Now the we have a game plan, we need to figure out how to implement it. Here's the general workflow we want:


Figure 1 Data pipeline for our OSM data

We begin by downloading the data from download.geofabrik.de for the entirety of Germany (germany-latest.osm.pbf) and then extracting just the cities we care about. After this we have to import this into to PostgreSQL, while simultaneously organizing it into our preferred structure. Finally, we will need a way to generate reports and visualizations from this data.

To summarize, we have the following four operations we need to perform:

1.
Download
👉
2.
Extract
👉
3.
Import
👉
4.
Report

I'm now going to walk you through how I a created a command line interface (CLI) tool to manage this pipeline. The CLI tool is going to be named osmprj (short for "OSM Project Manager"), and it's going to function a lot like git. This tool will hold various sub-commands for the tasks we want it to complete.

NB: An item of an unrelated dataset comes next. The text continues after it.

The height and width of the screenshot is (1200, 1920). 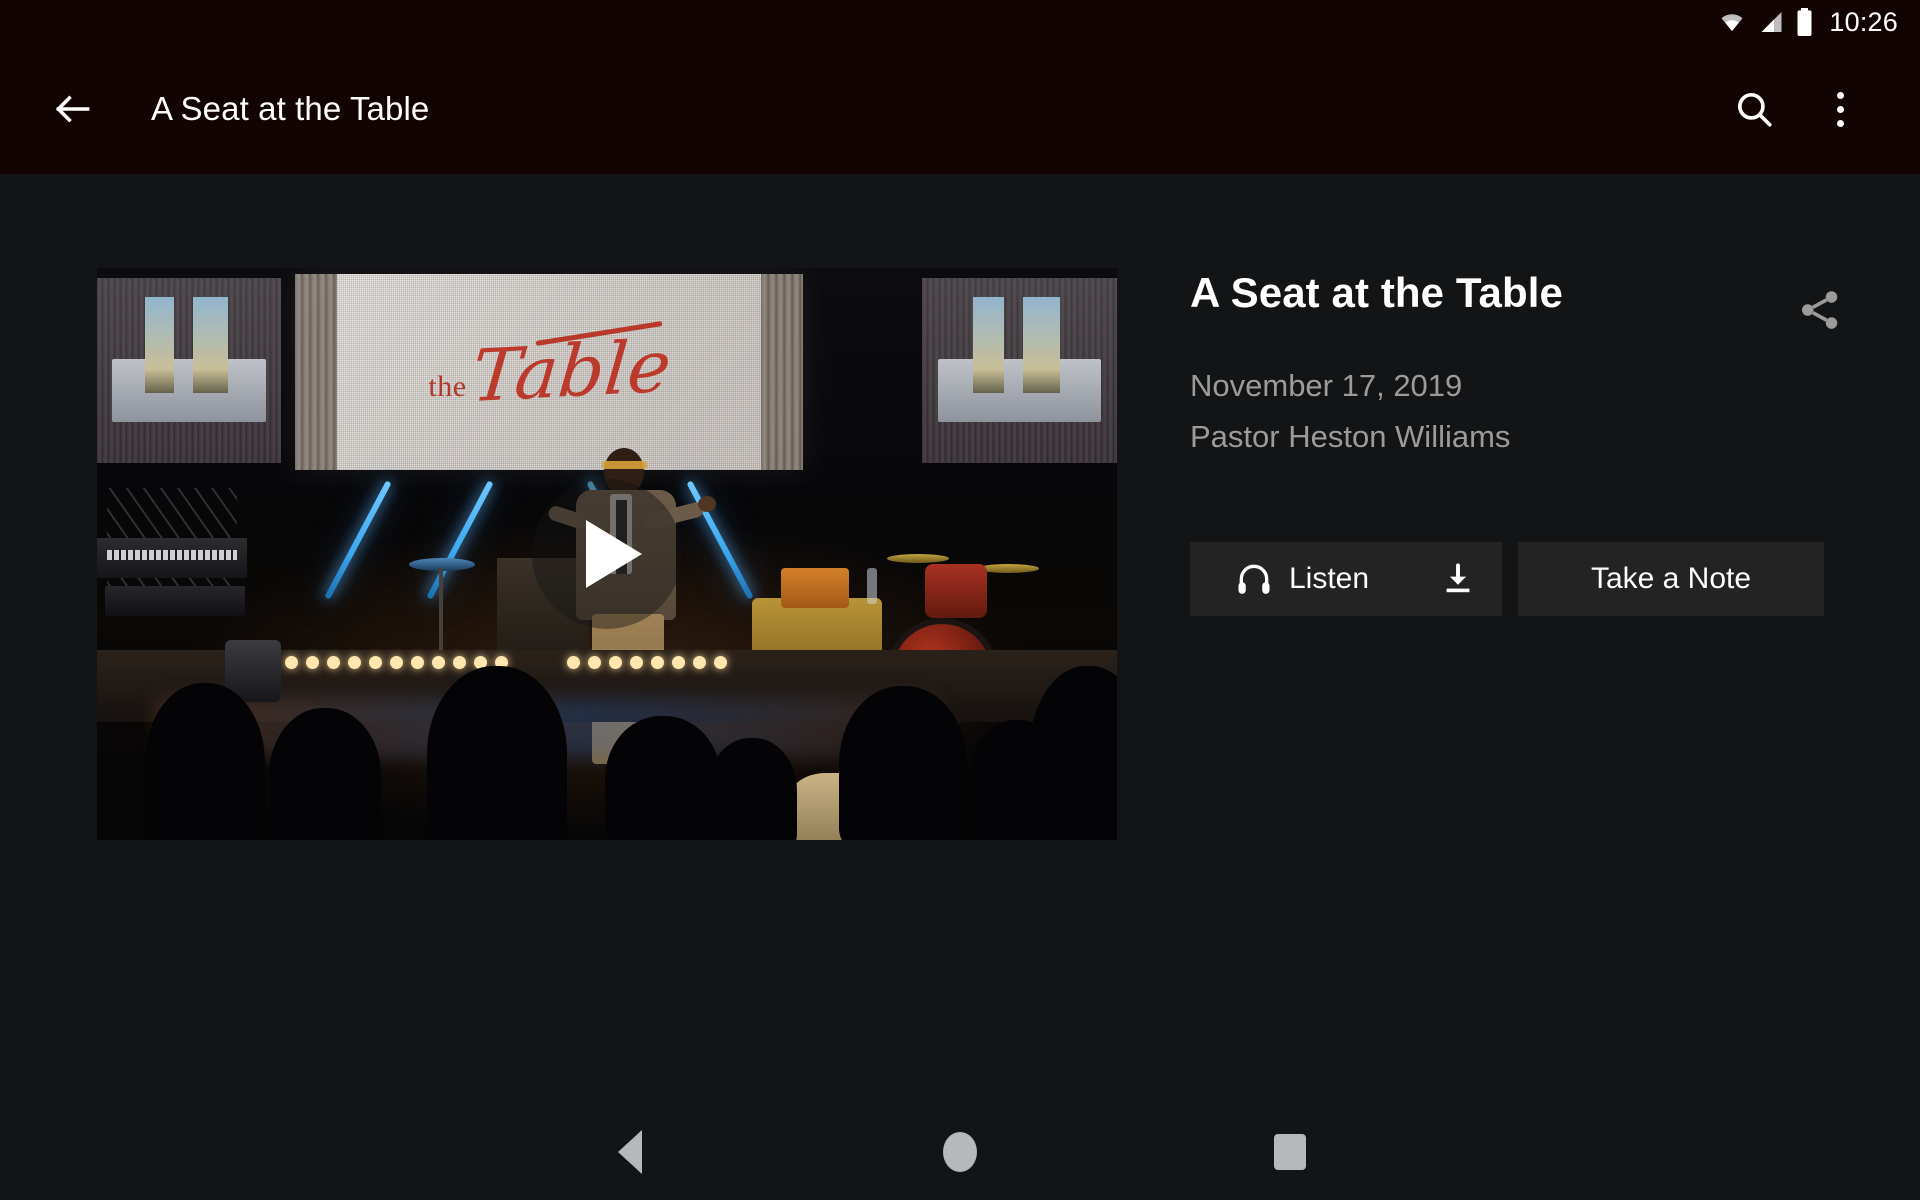 I want to click on side-screen-left, so click(x=189, y=370).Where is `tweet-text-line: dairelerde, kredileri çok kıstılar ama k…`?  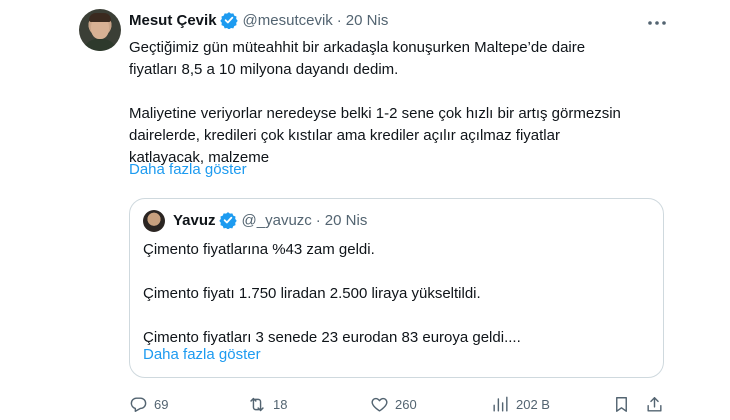 tweet-text-line: dairelerde, kredileri çok kıstılar ama k… is located at coordinates (344, 136).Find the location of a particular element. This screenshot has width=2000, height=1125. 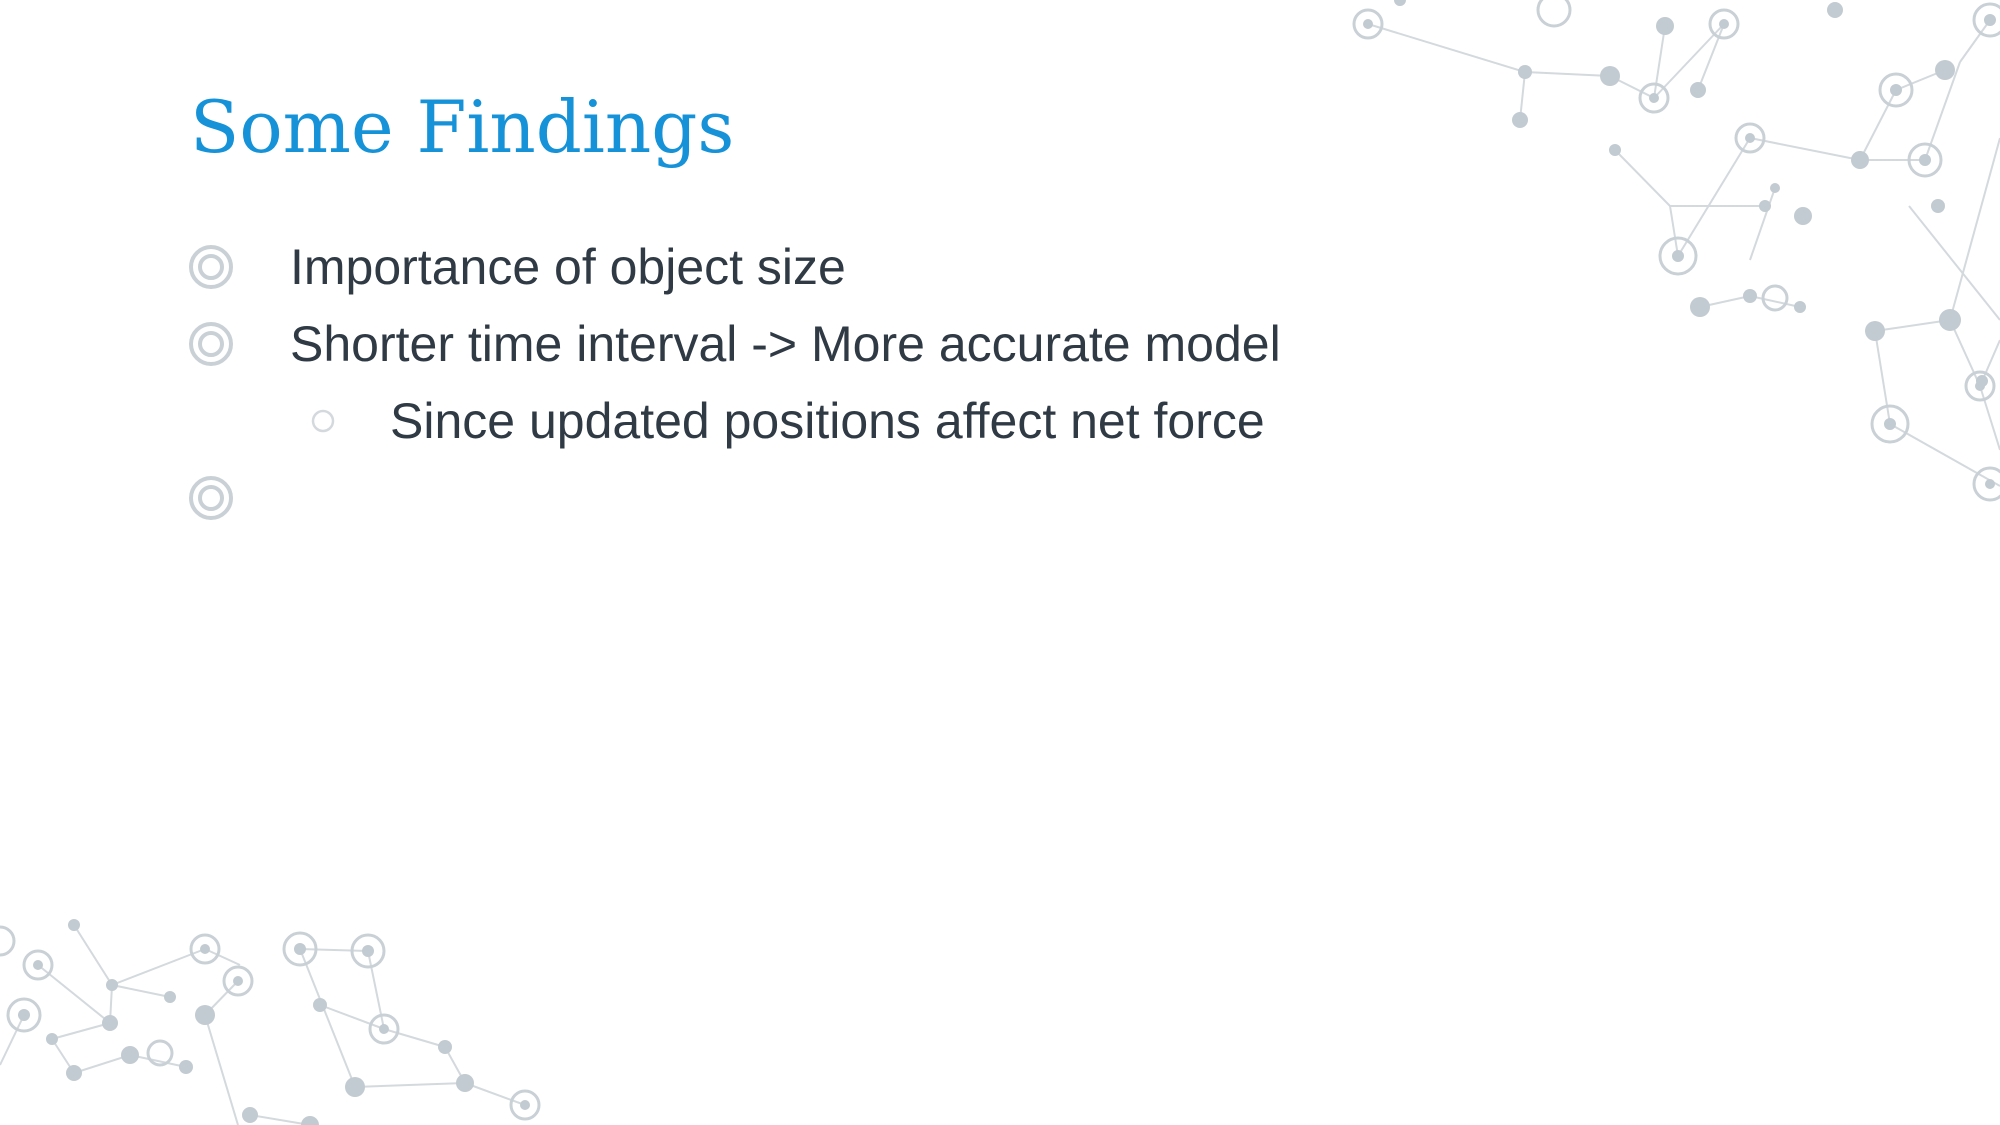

Link to the full project on GitHub

Download and extract #

The first sub-command we'll create is called prepare. Just like it sounds, this command will "prepare" our data for import into our PostgreSQL database. It will actually combine the download and extract steps in our chart above into a single step.

Here's an example of what using it looks like:

osmprj prepare \
--config config.json \
europe/germany \
project-data.osm.pbf

What's being executed here?

This a snippet from our config.json file:

{
"extracts": [
{
"output": "extracts/berlin.osm.pbf",
"output_format": "pbf",
"bbox": [
13.094083496270972,
52.33482927655171,
13.766772766313322,
52.67206633881316
]
}
]
}

Under the hood, this CLI tool is actually making several calls to osmium via Python's subprocess module. It calls the commands osmium extract and osmium merge. On top of simplifying our command line workflow, doing this allows us to introduce new features like "extract caching" so we can speed up subsequent runs. This works very well for interactive use and development! Check out out the source code to see exactly how it's implemented.

Import #

Importing can be done with the osm2pgsql command now that we have our project data in a single file. Here, I'm using the Lua scripts provided by the PG OSM Flex project (https://github.com/rustprooflabs/pgosm-flex), which I have adapted for my own purposes.

osm2pgsql \
--database germany_osm \
--output flex \
--style main.lua \
project-data.osm.pbf

Report #

After the last step, we now have all of our data in PostgreSQL, and we are ready to begin querying it and making some reports. To do this, I have chosen a to create an aptly named sub-command called report. This sub-command will actually hold further sub-commands for the various report types we would like to generate.

Here are some examples:

TOP_CITIES="Berlin,Hamburg,München,Köln,Frankfurt am Main,Stuttgart,Düsseldorf,Leipzig,Dortmund,Essen"

osmprj report \
--config config.json \
amenity_city "$TOP_CITIES" waste_basket \
--output-type chart \
--output-file chart.html

Break of what's going on:

The report itself will give us some information about the cities as well as the "amenity per square kilometer" statistic. This is what we'll use to compare the cities to each other.

Here the final result (using the Plotly library in Python):


Figure 2 Report results we'll deliver to Trash Can Alliance of the Globe!

The results show that Stuttgart and Munich are the clear winners! (at least in terms of trash cans). But, do these results actually reflect the truth on the ground? We need to investigate further to know for sure. Maybe Leipzig just doesn't have as much data on where their trash cans are. Any good researcher or journalist would keep digging to see why these differences exist and what they mean.

Final thoughts #

If you are interested in taking this analysis further, I recommend adding data about population density to the mix (e.g. Global Human Settlement Layer) to get an even better measurement of "trash can accessibility". Additionally, at this point we could also make a point cluster map of each city to see which parts of the city have the most trash cans. Can you completely automate expanding the CLI tool I introduced so far? (most likely, there are lots of great mapping libraries out there for Python!)